*Excerpted text*:
COPENHAGEN - Under a white tent on the shores of a polluted Danish fjord, volunteers and researchers prepare slender green shoots of eelgrass to be planted on the seabed to help restore the site's damaged ecosystem.
Denmark generally has a strong track record on environmental issues, but only five of its 109 coastal zones are considered healthy, according to the Danish Environmental Agency.
Like other coastal areas in Denmark, the Vejle fjord is suffering from eutrophication -- a process in which nutrients, often from land run-off, accumulate in a body of water and lead to increased growth of microorganisms and algae.
The algae cover water surfaces, blocking light and cutting off oxygen, killing plants and wildlife.
An underwater surveillance camera installed in the Vejle fjord by the municipality last year detected just one fish in 70 hours.
A 2022 report by the University of Southern Denmark (USD) concluded the 22-kilometre (14-mile) Vejle fjord was in "poor environmental condition" because of high levels of nitrogen run-off from fertiliser use on farms.
And when the mercury rises, so does the problem.
"We had a very warm summer in 2023, and that resulted in a huge oxygen depletion," a biologist who works for Vejle municipality, Mads Fjeldsoe Christensen, told AFP.
"That was quite severe. We witnessed a lot of dead fish."
He noted that excess nutrients had been emitted into the fjord for "the last 30, maybe 40 years."
"For a long time, the fjord has been able to recover. But for the last maybe three, four years, we have witnessed a fjord that has completely collapsed."
Scientists and the municipality decided in 2018 to reintroduce the slender green eelgrass in the busy inlet in the hopes of restoring its once lush seabed, and the wildlife that thrived among them.
In Vejle, some 50 volunteers turned out on a recent weekend to help the scientists.
Braving gloomy, blustery weather, they crowded around tables with buckets full of eelgrass shoots that scientists had picked from zones where it is thriving.
The volunteers rolled the individual shoots around biodegradable nails, which divers then took and transplanted into the seabed.
"Eelgrass is where all the fish grow up, so they're like kindergarten for fish life," Fjeldsoe Christensen said.
"If you do not have eelgrass, there's simply no space for the fish population to grow up."
Six hectares of seabed and more than 100,000 eelgrass shoots have been planted on the seabed since the transplants began in 2020.
In some places, divers have observed a return of aquatic life, such as crabs and fish.
"We do see effects of the nature restoration," said SDU biologist Timi Banke, who is taking part in the project.

[Collected data entries]
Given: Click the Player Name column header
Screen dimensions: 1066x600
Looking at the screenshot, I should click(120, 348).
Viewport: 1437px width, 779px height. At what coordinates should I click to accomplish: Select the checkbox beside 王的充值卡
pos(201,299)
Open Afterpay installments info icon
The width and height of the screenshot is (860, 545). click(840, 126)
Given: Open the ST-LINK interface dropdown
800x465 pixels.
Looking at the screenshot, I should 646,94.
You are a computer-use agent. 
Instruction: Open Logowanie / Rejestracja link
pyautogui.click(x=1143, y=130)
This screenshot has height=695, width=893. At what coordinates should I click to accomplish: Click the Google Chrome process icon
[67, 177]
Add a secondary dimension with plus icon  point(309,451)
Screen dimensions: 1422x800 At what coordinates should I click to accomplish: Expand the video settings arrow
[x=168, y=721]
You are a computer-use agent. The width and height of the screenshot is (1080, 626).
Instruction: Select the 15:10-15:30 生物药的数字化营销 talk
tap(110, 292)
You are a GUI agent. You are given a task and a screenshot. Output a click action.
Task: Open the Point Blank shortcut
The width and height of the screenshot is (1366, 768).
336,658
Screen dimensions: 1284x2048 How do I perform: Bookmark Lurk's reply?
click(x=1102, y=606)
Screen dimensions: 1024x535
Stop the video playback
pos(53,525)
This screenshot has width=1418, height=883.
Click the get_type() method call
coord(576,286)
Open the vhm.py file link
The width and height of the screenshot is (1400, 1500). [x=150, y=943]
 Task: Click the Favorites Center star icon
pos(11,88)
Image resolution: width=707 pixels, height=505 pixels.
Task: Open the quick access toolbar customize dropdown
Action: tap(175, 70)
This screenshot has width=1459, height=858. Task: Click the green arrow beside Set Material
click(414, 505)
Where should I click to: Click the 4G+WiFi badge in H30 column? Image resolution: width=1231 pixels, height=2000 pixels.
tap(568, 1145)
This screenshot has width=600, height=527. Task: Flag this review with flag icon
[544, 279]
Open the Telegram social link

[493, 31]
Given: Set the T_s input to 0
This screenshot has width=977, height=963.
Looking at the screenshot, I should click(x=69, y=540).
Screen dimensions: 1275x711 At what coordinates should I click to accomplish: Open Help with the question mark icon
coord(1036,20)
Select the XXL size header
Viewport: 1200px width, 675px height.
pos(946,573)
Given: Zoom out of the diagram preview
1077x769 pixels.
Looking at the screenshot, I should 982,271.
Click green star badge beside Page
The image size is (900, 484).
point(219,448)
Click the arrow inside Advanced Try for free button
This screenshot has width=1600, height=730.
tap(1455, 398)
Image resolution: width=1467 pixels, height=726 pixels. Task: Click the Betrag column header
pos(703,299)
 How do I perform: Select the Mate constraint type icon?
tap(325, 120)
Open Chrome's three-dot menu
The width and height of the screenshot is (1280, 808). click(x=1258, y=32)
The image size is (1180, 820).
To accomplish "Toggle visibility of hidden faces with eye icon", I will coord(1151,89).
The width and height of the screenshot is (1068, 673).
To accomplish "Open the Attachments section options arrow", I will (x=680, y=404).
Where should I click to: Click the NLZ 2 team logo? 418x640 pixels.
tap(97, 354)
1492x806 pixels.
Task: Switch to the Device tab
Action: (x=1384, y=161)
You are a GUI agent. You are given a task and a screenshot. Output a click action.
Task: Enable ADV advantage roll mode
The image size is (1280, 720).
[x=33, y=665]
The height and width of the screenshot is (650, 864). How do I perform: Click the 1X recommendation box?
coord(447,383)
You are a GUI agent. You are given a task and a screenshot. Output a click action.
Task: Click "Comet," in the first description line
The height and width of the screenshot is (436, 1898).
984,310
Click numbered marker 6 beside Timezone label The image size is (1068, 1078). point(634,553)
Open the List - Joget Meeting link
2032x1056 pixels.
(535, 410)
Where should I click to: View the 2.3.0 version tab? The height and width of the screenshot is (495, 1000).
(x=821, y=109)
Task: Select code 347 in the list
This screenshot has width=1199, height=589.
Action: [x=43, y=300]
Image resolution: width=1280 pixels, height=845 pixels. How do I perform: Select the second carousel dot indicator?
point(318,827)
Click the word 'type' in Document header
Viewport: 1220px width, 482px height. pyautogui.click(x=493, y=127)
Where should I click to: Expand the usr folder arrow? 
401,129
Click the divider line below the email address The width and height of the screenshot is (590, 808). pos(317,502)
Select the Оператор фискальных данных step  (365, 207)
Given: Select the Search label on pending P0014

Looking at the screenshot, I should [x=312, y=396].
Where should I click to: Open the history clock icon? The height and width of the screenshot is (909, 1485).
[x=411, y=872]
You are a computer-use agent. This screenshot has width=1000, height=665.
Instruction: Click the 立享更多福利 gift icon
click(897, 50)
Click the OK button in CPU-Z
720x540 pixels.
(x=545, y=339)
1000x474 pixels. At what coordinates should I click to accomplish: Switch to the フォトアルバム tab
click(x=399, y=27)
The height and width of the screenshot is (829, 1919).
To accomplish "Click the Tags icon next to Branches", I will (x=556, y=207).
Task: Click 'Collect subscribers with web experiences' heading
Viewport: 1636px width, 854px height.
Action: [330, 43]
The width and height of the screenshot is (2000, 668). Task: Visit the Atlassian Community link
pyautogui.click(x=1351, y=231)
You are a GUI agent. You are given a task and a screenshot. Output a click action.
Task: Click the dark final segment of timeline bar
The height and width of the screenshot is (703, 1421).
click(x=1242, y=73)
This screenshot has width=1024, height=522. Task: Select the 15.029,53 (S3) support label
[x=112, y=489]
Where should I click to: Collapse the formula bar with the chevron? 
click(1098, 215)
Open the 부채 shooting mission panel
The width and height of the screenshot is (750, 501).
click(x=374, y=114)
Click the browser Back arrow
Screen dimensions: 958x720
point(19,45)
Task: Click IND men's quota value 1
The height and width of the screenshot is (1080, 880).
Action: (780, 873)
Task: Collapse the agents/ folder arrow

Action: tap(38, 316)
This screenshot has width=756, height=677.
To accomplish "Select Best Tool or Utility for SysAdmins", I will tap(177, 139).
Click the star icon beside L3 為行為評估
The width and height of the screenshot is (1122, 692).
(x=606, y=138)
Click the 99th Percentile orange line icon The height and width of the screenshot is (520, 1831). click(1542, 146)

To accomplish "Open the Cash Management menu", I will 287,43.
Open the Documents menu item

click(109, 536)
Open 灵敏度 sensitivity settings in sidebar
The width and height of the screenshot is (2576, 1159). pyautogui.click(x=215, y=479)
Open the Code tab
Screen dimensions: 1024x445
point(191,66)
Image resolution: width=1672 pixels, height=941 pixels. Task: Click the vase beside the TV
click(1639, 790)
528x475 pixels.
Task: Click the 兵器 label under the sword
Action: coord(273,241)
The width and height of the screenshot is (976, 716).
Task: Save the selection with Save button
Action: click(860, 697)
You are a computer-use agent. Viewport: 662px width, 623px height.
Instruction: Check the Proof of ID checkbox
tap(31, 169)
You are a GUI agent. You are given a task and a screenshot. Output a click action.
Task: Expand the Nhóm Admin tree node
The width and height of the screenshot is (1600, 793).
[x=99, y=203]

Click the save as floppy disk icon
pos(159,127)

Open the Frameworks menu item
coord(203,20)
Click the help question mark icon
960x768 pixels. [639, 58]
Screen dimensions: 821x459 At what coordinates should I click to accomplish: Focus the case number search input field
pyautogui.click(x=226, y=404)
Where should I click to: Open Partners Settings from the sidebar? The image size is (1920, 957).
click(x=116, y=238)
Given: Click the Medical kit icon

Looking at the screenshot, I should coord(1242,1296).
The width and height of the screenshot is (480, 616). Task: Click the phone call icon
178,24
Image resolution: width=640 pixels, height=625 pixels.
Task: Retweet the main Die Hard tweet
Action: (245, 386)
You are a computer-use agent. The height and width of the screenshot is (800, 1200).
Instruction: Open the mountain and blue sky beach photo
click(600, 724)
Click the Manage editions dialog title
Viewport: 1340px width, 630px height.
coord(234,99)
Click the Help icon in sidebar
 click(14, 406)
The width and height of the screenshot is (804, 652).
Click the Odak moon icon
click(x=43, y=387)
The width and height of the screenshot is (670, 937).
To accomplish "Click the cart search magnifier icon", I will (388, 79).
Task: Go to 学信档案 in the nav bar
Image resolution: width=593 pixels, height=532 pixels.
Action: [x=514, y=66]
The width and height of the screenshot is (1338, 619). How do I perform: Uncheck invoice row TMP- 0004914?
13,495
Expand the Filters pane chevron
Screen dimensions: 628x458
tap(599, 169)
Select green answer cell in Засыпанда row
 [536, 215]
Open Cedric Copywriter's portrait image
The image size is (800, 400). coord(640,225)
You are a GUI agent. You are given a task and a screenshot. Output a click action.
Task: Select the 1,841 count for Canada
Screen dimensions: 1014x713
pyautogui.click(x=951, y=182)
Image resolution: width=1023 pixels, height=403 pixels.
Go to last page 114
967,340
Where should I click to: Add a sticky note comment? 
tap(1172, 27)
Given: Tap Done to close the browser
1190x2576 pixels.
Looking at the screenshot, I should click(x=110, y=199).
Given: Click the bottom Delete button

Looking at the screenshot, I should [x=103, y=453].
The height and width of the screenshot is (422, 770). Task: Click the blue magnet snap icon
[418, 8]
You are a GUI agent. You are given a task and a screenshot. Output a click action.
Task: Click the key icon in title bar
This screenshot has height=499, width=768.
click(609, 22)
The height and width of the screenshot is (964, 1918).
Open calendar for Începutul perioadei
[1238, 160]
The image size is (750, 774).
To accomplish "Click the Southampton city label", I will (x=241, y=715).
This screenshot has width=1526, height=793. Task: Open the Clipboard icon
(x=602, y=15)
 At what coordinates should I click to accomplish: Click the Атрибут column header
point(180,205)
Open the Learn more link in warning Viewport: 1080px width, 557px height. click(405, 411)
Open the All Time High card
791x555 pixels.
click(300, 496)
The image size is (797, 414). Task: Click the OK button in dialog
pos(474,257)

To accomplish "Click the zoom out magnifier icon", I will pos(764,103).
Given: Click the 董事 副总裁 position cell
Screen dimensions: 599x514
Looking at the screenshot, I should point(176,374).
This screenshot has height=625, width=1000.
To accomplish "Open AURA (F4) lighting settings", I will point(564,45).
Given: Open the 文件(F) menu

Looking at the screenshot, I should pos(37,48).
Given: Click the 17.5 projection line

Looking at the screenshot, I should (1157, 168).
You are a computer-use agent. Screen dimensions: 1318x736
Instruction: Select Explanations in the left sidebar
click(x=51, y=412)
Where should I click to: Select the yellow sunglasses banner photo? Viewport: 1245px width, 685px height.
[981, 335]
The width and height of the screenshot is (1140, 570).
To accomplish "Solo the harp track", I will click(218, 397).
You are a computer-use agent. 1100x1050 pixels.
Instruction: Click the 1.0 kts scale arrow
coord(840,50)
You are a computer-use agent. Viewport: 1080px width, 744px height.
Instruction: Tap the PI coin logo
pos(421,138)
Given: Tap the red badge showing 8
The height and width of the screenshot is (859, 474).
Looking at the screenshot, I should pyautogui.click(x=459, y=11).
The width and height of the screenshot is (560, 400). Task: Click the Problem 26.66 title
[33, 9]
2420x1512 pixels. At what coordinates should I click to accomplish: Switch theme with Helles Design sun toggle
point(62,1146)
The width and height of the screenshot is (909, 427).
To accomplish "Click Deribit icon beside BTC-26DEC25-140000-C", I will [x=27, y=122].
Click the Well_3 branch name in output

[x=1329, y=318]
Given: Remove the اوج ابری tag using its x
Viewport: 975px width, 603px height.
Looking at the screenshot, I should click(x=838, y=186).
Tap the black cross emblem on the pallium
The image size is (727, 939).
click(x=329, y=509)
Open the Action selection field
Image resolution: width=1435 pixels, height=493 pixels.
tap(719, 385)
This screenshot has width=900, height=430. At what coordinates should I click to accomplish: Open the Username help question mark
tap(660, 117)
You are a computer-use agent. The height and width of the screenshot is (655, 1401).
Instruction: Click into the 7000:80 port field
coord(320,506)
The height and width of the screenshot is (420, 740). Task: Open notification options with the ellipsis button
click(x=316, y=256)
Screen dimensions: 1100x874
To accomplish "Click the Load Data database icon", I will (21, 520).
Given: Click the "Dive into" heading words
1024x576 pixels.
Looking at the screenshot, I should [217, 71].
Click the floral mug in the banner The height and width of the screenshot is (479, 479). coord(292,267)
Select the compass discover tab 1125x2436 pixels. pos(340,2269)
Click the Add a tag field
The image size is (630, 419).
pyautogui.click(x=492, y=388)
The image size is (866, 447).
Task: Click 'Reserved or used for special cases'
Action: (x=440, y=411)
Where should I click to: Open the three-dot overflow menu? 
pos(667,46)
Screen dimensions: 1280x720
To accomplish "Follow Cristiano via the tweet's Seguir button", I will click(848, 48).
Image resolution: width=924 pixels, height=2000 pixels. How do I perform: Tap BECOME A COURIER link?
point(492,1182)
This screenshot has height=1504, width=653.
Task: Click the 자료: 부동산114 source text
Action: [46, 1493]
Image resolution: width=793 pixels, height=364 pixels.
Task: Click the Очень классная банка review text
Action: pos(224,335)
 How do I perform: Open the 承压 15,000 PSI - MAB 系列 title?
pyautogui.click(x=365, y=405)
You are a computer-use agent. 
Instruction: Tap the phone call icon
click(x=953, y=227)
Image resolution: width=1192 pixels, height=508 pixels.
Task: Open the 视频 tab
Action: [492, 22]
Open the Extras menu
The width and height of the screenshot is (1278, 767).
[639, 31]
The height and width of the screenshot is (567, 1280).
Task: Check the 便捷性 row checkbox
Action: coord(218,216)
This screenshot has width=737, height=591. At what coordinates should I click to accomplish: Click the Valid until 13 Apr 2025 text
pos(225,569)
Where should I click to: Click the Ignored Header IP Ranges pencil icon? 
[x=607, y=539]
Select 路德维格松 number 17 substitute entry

*Exercise directions*:
In the text about the Vejle fjord, rewrite more briefly the paragraph that begins "Like other coastal areas in Denmark," and keep its main facts.

*Solution to this task*:
The Vejle fjord, like other Danish coastal areas, suffers from eutrophication. In this process, nutrients, often from land run-off, build up in a body of water and cause more growth of microorganisms and algae.